Transcribe exactly the stretch of lines beginning at the one containing "This screenshot has height=485, width=1050." and closing with the last line of the entries below. Omit images.
▬▬▬
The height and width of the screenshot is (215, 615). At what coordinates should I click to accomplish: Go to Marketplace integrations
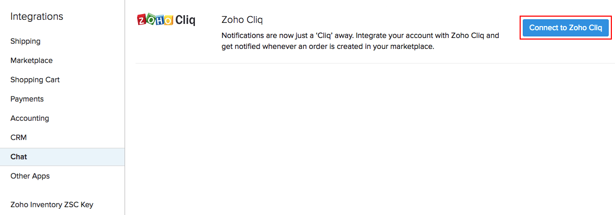[31, 60]
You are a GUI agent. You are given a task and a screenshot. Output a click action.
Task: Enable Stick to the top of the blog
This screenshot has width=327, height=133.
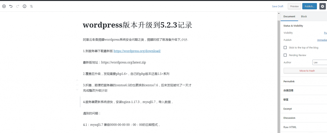point(285,48)
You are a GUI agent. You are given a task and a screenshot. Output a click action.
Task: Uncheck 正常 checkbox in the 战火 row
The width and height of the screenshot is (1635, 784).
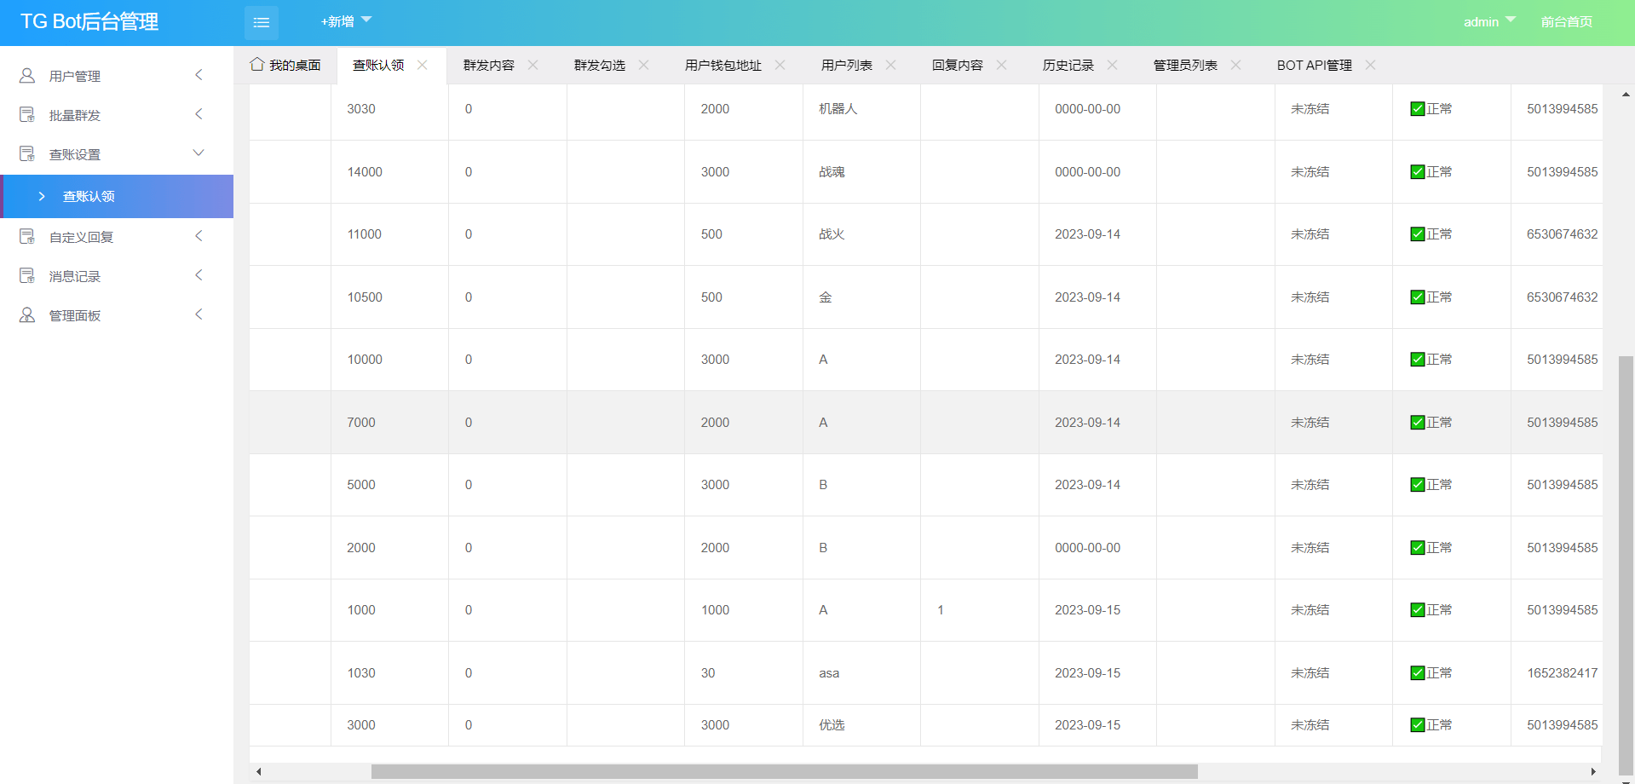pos(1417,234)
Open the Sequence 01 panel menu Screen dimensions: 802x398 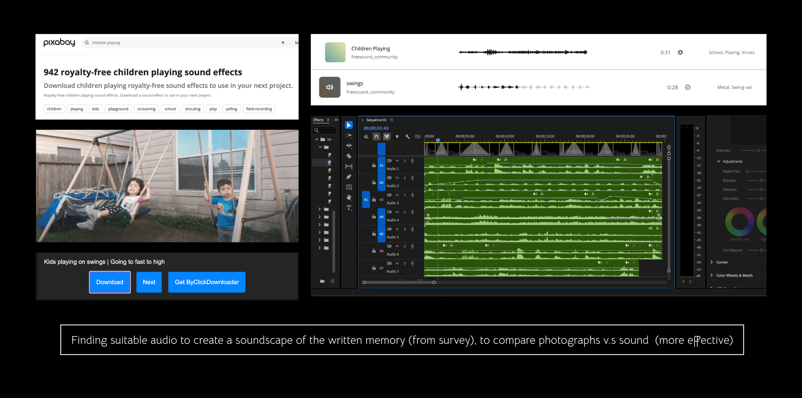pyautogui.click(x=391, y=120)

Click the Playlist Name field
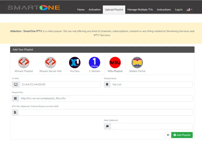(151, 84)
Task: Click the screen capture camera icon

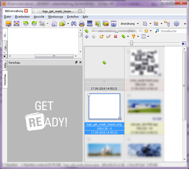Action: 113,24
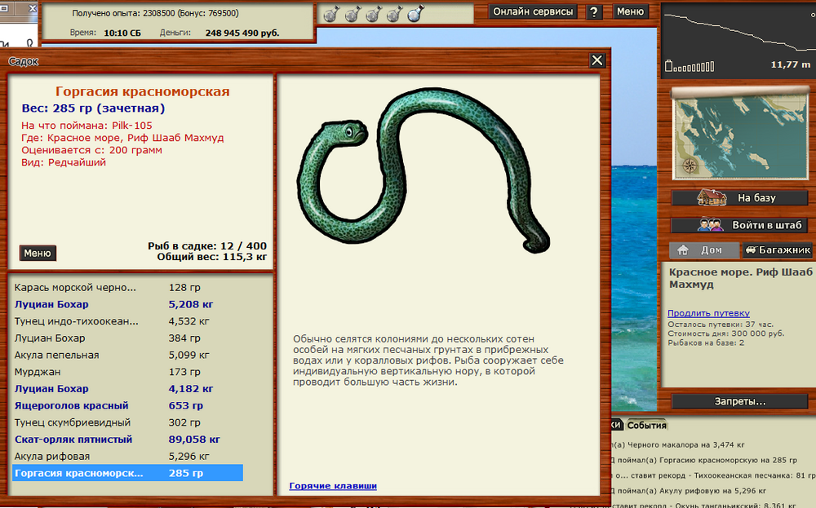Switch to the Дом tab
This screenshot has width=816, height=508.
(703, 250)
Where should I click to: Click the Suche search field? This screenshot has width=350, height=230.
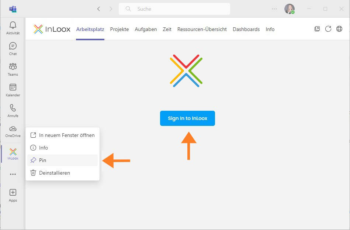174,9
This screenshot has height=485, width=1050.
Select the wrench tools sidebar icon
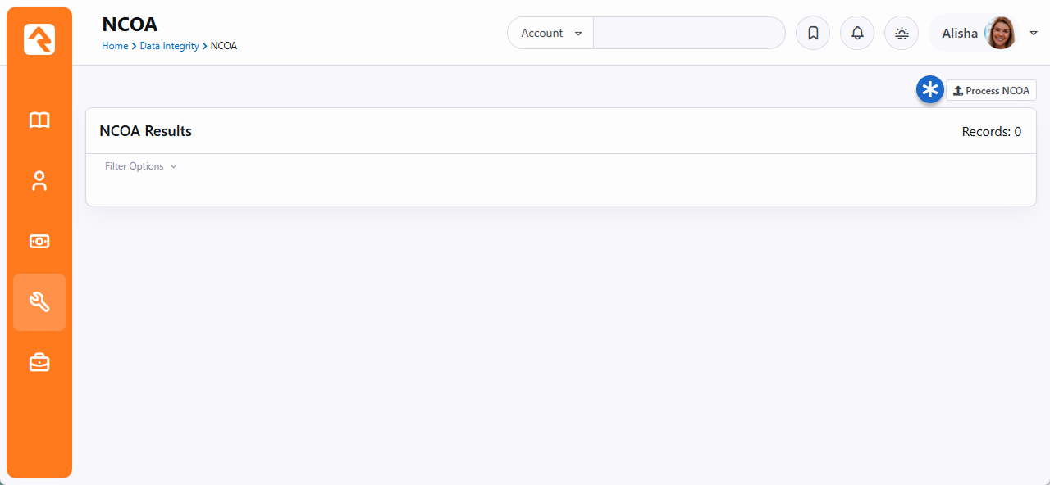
▬▬▬
■ Answer space:
This screenshot has height=485, width=1050.
Select the wrench tools sidebar icon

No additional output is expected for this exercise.